The Family Research Council blog has a beautiful post quoting the words of one of the many “pro-choice” women that are being convicted about the humanity of the unborn child.
In the May, 2007 Atlantic, Caitlin Flanagan recounts a heart wrenching review of two books, The Choices We Made, and The Girls Who Went Away, of abortion, maternity homes and the girls and women who are and have been impacted by it.

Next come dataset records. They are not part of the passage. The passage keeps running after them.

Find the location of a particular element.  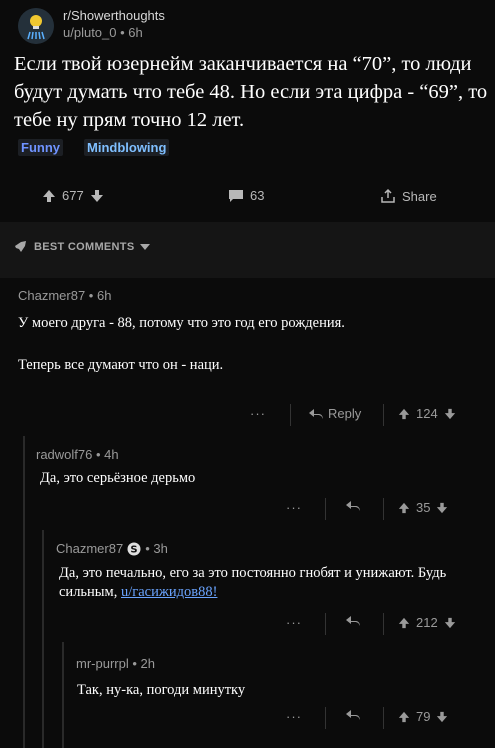

comment-body: Да, это серьёзное дерьмо is located at coordinates (118, 478).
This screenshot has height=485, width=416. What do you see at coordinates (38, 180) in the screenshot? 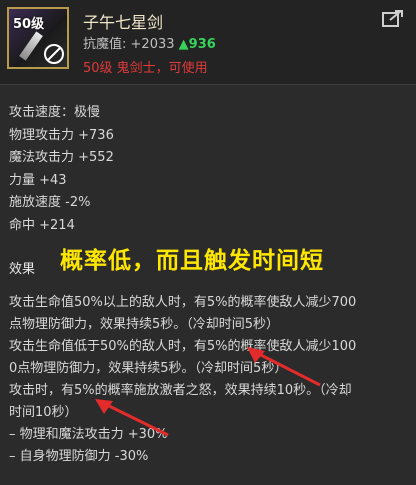
I see `attribute-item: 力量 +43` at bounding box center [38, 180].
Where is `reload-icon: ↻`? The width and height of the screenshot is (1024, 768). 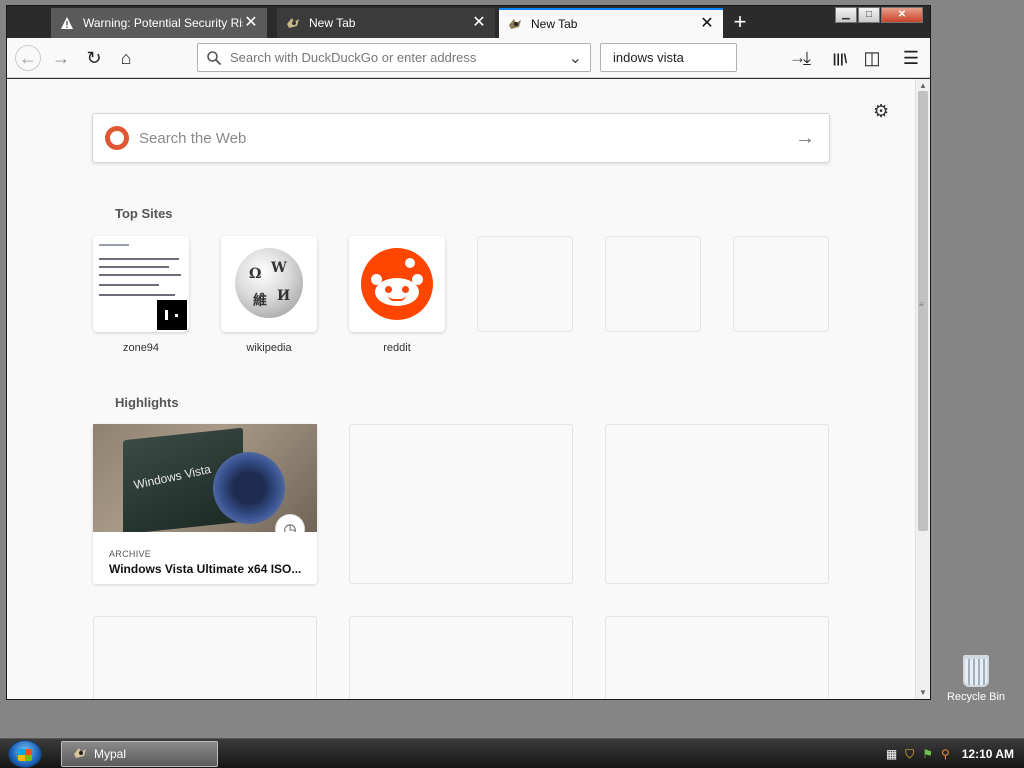 reload-icon: ↻ is located at coordinates (94, 58).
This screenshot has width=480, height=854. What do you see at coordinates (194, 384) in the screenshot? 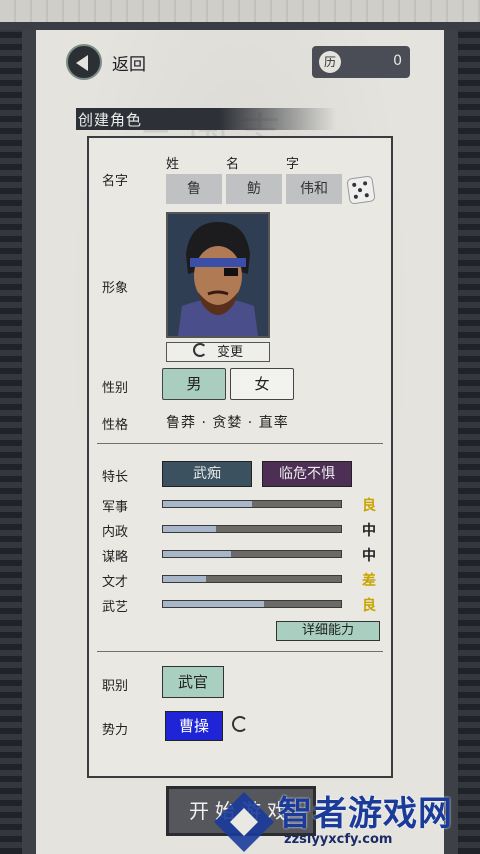
I see `gender-male-button: 男` at bounding box center [194, 384].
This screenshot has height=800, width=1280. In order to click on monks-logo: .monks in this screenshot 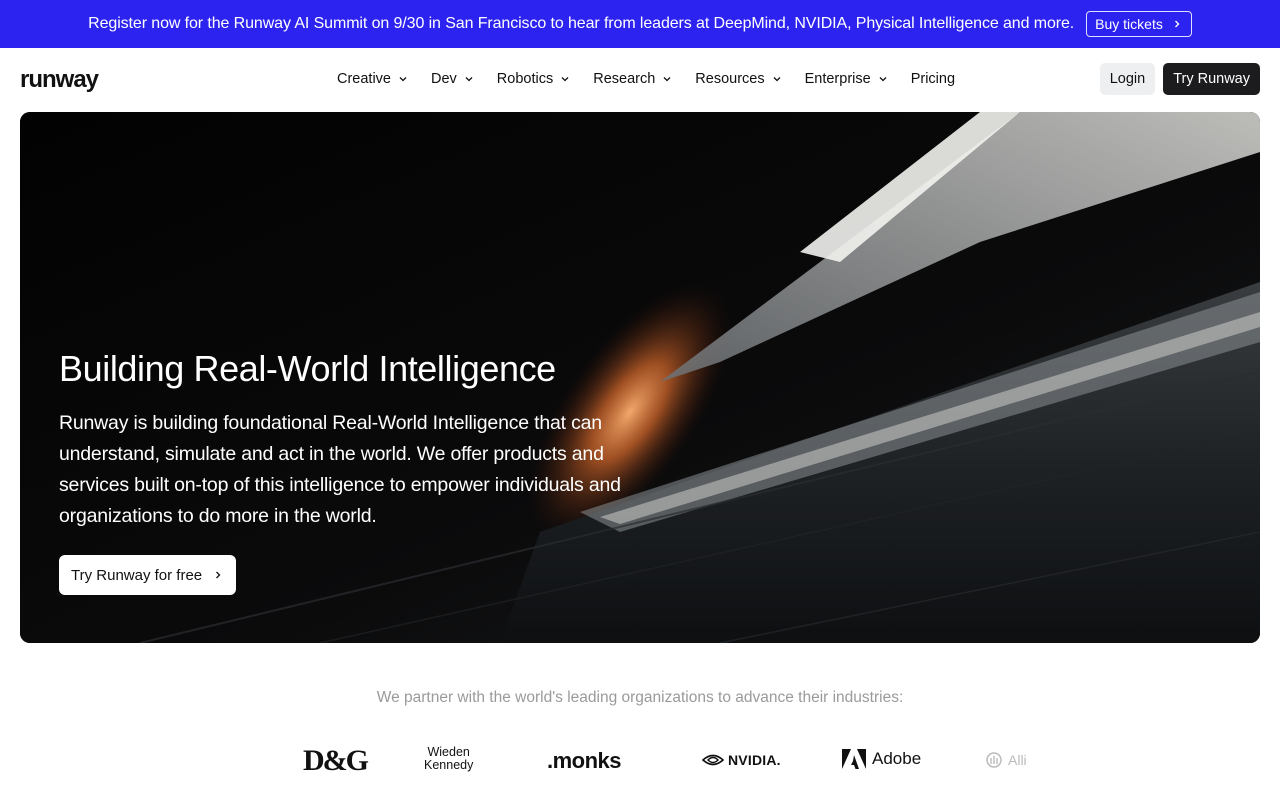, I will do `click(584, 760)`.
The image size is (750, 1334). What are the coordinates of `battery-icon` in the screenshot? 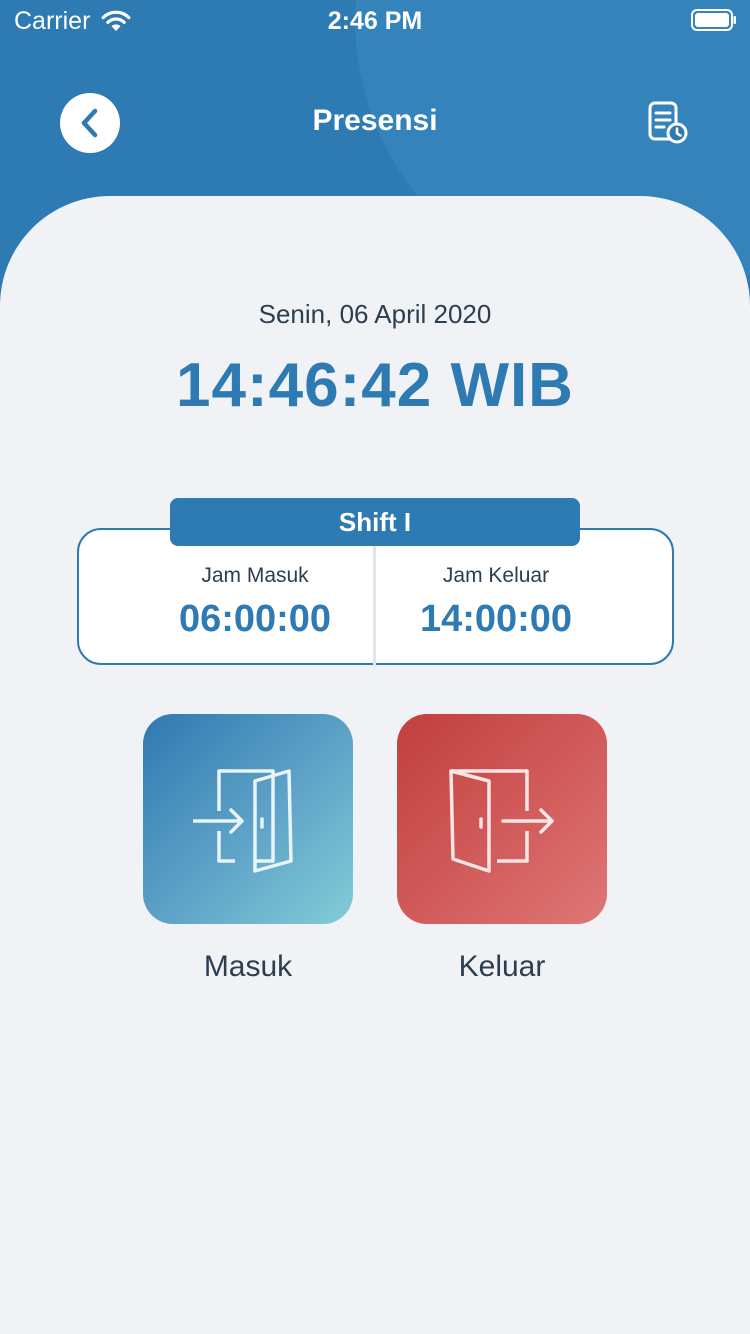 It's located at (714, 20).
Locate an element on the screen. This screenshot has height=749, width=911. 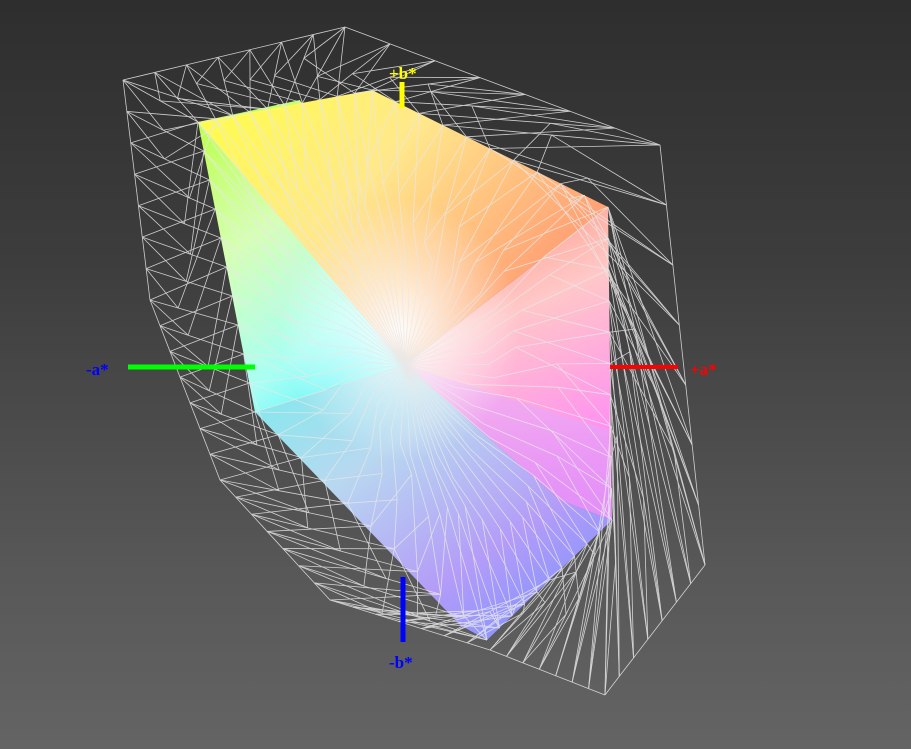
solid-white-point is located at coordinates (400, 330).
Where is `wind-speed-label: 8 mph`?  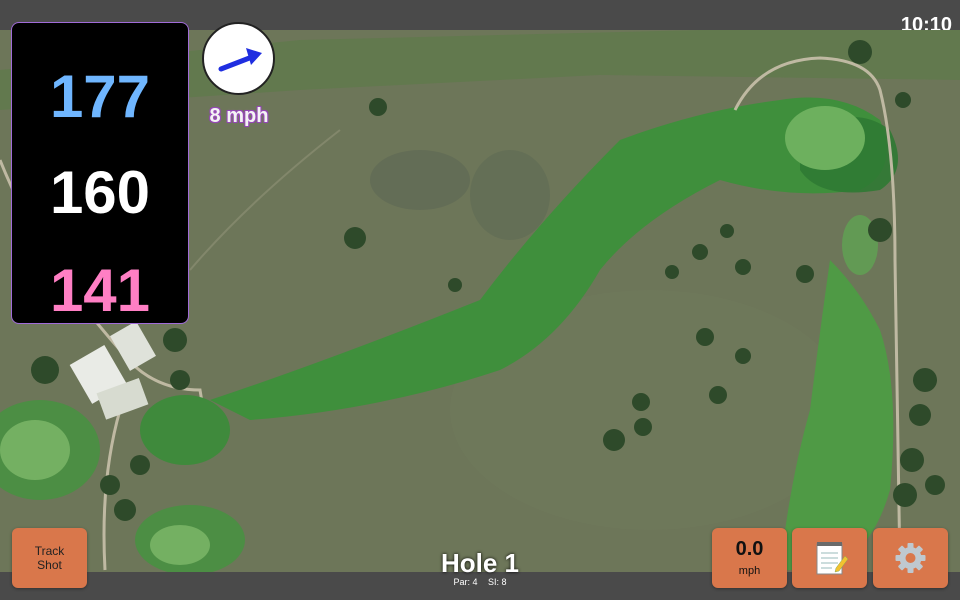
wind-speed-label: 8 mph is located at coordinates (239, 116).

Along the way, she tells us,
But my sympathy for the beliefs of people who oppose abortion is enormous, and it grows almost by the day. An ultrasound image taken surprisingly early in pregnancy can stop me in my tracks. In it is much more than I want to know about the tiny creature whose destruction we have legalized: a beating heart, a human face, functioning kidneys, two waving hands that seem not too far away from being able to grasp and shake a rattle. One of the newest types of prenatal imaging, the three-dimensional sonogram—which is so fully realized that happily pregnant women spend a hundred dollars to have their babies’ first “photograph” taken—is frankly terrifying when examined in the context of the abortion debate. The demands pro-life advocates make of pregnant women are modest: All they want is a little bit of time. All they are asking, in a societal climate in which out-of-wedlock pregnancy is without stigma, is that pregnant women give the tiny bodies growing inside of them a few months, until the little creatures are large enough to be on their way, to loving homes.
These sonogram images lay claim to the most powerful emotion I have ever known: maternal instinct. Mothers are charged with protecting the vulnerable and the weak among us, and most of all, taking care of babies—the tiniest and neediest—first. My very nature as a woman, then, pulls me in two directions.
Abortion hurts us all. As Ms. Flanagan says, abortion has left a trail of blood. It doesn’t matter whether the abortion is legal or illegal, the blood flows from the cuts made by the culture that makes so many women throughout history and all around the world believe that they have no choice other than to choose this child or their lives, this child or their future, or (Lord help us) this child or his father.
It’s past time to look at abortion and say, “Enough.”